In such a scenario, it is technology which can play a significant role in interweaving all the three sectors to have a synergetic effect. Merely having the latest technology is not the solution as one needs to innovate to make them adaptable for the ground users. But then social acceptance of such technologies is easier said than done in a country like India which has such a diverse population. One of the ways to achieve this is to tie-up technology companies with organizations like National Innovation Foundation (NIF) who scout around for innovative technologies at grass-root level. While business is the main driving force for the technology companies to innovate, the technologies developed at grass-root level are borne more out of necessity and have a local contextual outlook. It is the mating of the two ideologies which can together address the three sectors (health, education & agriculture) effectively as it has been found time and again that it is the user or the ultimate beneficiary who can provide the best solution or inputs to overcome the hurdles to their path of development.
Sunday, February 8, 2009
In India, sufficient technical and infrastructural capability is present to replicate the functionalities of some of the imported machines. But the machines can’t be really claimed to be low cost. Often during comparisons, people forget that the expenses involved in manufacturing and marketing a device requires lot of investment and all these get added up to the cost of the machine in the market and in business, the aim is to earn revenue unless one is into philanthropy.

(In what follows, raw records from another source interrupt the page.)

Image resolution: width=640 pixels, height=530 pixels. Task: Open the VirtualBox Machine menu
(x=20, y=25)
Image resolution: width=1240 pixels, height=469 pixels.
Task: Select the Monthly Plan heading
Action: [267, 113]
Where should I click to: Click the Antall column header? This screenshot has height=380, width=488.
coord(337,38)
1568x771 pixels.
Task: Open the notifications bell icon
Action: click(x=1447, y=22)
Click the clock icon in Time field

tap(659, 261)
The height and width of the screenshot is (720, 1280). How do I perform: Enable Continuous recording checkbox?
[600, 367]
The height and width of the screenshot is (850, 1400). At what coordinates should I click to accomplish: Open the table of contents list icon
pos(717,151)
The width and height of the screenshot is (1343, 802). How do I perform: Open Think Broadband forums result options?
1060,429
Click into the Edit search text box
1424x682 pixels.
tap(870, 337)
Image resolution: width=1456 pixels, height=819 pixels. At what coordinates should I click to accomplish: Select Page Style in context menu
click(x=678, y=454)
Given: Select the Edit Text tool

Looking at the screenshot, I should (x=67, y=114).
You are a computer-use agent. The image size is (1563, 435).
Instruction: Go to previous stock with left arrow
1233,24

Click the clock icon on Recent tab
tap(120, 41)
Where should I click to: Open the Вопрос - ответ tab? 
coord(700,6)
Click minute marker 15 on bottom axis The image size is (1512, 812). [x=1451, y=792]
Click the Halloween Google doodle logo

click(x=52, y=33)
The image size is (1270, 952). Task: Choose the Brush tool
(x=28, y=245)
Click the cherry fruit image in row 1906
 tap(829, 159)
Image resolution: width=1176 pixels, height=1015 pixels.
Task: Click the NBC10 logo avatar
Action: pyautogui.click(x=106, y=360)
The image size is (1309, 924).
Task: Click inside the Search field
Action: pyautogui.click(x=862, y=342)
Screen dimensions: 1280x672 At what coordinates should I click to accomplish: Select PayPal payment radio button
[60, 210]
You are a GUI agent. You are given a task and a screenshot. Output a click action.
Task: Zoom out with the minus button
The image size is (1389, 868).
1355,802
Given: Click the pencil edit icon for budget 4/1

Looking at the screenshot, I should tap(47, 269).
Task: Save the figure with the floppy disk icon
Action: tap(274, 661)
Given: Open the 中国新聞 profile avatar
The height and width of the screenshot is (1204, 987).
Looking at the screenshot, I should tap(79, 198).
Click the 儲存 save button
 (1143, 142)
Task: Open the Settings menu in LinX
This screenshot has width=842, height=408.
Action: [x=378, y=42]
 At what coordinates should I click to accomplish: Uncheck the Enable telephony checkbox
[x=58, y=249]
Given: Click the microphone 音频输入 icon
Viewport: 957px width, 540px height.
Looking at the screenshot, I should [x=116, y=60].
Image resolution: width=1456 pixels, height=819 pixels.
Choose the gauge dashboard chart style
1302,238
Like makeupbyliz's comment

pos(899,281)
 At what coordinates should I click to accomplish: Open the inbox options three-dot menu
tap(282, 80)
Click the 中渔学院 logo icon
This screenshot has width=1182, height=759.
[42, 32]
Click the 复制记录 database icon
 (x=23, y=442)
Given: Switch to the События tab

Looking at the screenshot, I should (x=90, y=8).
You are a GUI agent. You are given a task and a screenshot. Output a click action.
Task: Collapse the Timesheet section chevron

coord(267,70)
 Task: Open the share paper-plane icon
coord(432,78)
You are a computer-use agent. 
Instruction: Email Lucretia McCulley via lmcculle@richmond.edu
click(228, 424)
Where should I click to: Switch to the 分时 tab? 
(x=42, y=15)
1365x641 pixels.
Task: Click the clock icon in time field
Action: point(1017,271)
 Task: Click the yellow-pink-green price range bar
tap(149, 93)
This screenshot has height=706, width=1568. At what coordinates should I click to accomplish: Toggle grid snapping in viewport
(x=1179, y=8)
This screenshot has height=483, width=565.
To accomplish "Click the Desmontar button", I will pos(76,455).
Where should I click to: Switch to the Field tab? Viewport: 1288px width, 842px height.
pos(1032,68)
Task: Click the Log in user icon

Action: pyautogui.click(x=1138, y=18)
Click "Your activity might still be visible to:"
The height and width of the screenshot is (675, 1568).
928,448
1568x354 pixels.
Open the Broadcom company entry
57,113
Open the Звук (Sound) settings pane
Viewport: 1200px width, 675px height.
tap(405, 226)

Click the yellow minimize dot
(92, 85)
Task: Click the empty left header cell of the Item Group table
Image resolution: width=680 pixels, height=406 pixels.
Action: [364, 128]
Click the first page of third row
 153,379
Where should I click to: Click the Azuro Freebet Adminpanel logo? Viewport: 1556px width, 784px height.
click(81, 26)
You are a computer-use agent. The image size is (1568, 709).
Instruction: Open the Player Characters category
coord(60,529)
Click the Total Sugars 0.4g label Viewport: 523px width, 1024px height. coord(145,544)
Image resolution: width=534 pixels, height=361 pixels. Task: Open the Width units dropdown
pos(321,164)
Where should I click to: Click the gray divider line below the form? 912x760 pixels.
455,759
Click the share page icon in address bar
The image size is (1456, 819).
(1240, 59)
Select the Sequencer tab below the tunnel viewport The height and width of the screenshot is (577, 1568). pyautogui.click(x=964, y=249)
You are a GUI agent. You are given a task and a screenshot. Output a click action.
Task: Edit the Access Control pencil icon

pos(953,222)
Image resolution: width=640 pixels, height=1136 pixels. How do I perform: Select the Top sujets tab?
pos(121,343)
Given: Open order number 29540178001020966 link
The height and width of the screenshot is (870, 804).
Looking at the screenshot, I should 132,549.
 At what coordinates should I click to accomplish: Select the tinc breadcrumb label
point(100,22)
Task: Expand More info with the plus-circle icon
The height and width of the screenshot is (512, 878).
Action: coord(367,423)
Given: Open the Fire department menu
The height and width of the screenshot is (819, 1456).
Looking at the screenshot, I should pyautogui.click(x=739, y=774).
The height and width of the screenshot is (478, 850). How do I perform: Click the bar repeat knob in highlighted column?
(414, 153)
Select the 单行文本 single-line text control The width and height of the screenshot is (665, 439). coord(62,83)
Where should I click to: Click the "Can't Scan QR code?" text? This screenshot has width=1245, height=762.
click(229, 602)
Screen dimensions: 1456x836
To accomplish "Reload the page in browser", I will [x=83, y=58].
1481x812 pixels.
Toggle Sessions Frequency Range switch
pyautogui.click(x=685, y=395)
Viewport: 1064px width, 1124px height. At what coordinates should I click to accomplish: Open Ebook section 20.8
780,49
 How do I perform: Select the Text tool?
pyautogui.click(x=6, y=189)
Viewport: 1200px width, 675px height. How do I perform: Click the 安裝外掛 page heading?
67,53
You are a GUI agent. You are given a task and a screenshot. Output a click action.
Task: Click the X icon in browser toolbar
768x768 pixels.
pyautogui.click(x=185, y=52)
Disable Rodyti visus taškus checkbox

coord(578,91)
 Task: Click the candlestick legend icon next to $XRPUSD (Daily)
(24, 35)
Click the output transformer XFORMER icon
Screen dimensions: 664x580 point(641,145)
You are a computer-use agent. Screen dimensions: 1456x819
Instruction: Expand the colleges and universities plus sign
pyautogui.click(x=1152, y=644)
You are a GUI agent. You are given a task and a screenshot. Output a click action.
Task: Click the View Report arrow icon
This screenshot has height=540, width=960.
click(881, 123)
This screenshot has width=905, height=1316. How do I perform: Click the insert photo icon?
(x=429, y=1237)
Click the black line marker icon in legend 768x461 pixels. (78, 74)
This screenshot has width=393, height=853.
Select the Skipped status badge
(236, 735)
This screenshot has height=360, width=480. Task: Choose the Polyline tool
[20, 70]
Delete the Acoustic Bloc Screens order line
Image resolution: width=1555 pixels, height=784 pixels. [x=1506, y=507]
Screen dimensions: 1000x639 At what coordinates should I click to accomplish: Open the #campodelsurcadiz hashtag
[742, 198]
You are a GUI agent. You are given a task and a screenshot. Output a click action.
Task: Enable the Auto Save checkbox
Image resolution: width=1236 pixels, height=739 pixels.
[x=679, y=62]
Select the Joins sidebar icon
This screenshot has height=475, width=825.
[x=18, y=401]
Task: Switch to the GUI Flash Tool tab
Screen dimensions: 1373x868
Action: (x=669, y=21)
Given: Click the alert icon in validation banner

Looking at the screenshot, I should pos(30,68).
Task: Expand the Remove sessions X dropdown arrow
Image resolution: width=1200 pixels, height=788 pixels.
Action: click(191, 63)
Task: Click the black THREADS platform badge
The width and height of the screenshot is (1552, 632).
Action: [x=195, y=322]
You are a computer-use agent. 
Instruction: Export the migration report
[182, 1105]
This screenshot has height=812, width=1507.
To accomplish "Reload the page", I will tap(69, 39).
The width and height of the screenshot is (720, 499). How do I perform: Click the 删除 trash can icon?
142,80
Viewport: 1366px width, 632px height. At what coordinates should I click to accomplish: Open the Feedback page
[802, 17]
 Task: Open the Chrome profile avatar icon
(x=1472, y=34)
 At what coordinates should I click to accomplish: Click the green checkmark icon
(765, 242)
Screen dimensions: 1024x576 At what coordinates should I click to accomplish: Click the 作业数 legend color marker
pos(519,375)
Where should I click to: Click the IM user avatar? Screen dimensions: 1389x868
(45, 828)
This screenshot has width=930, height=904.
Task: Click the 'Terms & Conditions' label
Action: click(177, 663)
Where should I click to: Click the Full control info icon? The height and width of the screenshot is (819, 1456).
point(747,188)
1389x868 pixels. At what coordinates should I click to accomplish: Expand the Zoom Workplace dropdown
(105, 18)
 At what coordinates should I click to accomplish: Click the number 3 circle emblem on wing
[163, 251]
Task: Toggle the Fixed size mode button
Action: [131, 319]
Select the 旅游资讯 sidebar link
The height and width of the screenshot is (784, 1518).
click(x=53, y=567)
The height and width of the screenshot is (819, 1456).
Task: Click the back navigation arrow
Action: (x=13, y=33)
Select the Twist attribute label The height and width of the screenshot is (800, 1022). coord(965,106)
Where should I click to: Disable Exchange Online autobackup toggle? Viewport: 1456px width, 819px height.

If one strips down all these additional expenses, then one would find in most of the cases that the cost of the imported machine is controlled by the local market prices of the components. This can be appreciated from a simple example. Suppose, a machine designed in India uses standard UL approved components. If two such machines are built with one set of components bought from the US market and the other set bought from the Chinese market, one would find that though there won’t be any difference in functionality / quality of the two machines, both being built from UL approved components, the one made from the US components would be more expensive, simply because the Chinese components are cheaper. So, technically speaking, the device is not really low cost compared to its imported counterpart on a level playing field.